▶ _What you are asked to do_:
Look below for the line containing "Open the Cryonwalk"; from there, print each line exactly up to and including the line containing "The image size is (1024, 524).", and stop.

** Opening Information shown block **

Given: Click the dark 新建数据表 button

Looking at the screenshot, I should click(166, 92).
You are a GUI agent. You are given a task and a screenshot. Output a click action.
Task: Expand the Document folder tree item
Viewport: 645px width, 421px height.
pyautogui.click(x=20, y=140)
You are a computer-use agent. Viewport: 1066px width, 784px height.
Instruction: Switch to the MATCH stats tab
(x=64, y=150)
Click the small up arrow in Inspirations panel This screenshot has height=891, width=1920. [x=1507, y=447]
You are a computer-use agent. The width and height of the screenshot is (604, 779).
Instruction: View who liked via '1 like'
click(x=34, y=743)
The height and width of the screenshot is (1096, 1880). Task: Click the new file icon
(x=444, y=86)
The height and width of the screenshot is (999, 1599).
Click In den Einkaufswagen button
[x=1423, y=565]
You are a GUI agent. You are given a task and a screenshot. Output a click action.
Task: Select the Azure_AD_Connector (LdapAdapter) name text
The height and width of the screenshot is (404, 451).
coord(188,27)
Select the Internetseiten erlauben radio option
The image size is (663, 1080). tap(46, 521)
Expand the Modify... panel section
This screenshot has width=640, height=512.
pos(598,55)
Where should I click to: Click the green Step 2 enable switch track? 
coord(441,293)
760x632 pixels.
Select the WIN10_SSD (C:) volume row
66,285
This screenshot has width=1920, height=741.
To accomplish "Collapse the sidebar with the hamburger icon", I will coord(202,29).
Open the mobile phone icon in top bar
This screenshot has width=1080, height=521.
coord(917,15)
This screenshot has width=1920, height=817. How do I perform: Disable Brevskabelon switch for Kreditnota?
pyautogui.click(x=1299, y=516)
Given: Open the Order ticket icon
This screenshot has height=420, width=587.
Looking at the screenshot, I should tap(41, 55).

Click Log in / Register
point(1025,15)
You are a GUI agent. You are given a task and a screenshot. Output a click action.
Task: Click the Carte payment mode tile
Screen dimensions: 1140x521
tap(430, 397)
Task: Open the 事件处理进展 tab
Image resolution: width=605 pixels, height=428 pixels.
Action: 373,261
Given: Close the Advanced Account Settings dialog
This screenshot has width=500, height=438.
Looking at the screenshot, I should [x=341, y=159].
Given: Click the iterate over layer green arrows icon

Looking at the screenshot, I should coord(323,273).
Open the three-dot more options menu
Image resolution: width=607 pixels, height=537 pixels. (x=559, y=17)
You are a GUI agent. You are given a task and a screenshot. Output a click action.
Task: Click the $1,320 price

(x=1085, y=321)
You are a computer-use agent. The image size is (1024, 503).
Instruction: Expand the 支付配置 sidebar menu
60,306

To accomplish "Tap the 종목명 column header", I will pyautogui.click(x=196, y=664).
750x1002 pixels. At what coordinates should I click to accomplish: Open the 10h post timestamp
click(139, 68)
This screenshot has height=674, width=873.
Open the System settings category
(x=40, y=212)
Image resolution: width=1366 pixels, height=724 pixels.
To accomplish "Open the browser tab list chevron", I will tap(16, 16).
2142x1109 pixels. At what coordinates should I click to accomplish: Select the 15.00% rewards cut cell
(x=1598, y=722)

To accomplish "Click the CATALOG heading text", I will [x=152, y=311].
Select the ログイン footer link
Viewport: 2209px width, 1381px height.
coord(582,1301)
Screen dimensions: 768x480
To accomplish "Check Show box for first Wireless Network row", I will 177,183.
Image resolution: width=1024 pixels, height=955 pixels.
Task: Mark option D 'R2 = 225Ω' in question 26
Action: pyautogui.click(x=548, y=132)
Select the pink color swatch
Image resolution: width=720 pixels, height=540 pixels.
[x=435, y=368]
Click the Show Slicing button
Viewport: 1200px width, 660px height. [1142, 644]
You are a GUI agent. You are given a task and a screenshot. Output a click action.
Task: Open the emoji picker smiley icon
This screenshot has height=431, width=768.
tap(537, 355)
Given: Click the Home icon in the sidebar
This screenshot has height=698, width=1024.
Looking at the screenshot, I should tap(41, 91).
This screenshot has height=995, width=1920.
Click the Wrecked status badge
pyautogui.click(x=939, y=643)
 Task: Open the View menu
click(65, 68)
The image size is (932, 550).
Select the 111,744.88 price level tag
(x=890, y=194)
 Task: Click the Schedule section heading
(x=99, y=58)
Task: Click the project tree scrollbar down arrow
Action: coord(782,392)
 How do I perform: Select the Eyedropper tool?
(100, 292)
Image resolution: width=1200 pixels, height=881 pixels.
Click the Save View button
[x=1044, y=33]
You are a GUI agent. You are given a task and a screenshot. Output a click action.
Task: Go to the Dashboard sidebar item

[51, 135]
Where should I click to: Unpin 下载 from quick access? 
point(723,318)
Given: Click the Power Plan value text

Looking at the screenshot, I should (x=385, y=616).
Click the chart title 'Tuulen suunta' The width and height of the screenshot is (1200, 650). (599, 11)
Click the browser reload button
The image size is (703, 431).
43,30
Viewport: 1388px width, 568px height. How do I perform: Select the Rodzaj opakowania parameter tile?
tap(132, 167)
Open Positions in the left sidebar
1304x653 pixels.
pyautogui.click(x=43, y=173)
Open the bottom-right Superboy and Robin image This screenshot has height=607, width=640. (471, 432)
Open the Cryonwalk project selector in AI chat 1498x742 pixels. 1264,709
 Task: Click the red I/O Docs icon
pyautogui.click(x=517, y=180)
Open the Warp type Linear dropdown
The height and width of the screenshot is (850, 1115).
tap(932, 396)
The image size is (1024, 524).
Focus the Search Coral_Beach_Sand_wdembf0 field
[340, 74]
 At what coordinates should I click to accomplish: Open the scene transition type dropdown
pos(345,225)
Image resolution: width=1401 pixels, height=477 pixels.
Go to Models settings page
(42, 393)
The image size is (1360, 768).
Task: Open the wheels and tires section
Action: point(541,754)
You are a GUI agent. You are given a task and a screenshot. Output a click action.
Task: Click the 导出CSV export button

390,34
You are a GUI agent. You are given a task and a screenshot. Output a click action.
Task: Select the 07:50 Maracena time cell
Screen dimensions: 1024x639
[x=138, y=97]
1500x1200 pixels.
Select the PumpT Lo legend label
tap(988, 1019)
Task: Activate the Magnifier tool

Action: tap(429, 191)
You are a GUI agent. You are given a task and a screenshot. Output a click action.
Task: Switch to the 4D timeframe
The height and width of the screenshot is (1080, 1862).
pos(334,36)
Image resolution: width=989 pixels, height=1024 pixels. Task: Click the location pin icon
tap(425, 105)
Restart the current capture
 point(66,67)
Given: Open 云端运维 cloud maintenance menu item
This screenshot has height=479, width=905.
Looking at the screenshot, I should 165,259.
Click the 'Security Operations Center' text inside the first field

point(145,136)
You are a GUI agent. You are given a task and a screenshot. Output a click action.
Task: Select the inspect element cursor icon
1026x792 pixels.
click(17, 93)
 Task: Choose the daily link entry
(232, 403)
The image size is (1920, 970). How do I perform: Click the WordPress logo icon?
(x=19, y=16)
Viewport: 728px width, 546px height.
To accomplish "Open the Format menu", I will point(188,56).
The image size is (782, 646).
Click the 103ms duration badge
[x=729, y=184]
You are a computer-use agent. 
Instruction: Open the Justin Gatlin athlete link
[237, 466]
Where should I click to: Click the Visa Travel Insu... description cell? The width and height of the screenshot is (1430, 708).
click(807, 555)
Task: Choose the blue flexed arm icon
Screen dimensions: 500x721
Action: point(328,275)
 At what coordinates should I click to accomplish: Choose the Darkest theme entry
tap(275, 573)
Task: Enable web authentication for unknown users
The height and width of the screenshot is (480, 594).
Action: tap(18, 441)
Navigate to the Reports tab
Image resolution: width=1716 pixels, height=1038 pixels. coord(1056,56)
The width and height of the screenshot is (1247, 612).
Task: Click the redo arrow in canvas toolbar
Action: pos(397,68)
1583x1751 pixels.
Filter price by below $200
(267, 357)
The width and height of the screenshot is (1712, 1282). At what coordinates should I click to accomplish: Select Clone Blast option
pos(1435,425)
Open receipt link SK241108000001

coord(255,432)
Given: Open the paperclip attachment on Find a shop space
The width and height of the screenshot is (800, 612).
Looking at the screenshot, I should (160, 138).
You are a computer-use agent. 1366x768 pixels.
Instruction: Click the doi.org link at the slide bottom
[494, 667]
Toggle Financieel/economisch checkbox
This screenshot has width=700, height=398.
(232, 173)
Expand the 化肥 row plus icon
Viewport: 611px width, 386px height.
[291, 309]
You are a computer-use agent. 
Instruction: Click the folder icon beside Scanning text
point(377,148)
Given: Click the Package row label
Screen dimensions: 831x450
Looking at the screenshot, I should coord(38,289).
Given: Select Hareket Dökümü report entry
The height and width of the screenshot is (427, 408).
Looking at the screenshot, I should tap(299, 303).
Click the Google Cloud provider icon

** Closing Information shown block **

▶ _Solution to this exercise_:
Open the Cryonwalk project selector in AI chat 1498x742 pixels. 1264,709
 Task: Click the red I/O Docs icon
pyautogui.click(x=517, y=180)
Open the Warp type Linear dropdown
The height and width of the screenshot is (850, 1115).
tap(932, 396)
The image size is (1024, 524).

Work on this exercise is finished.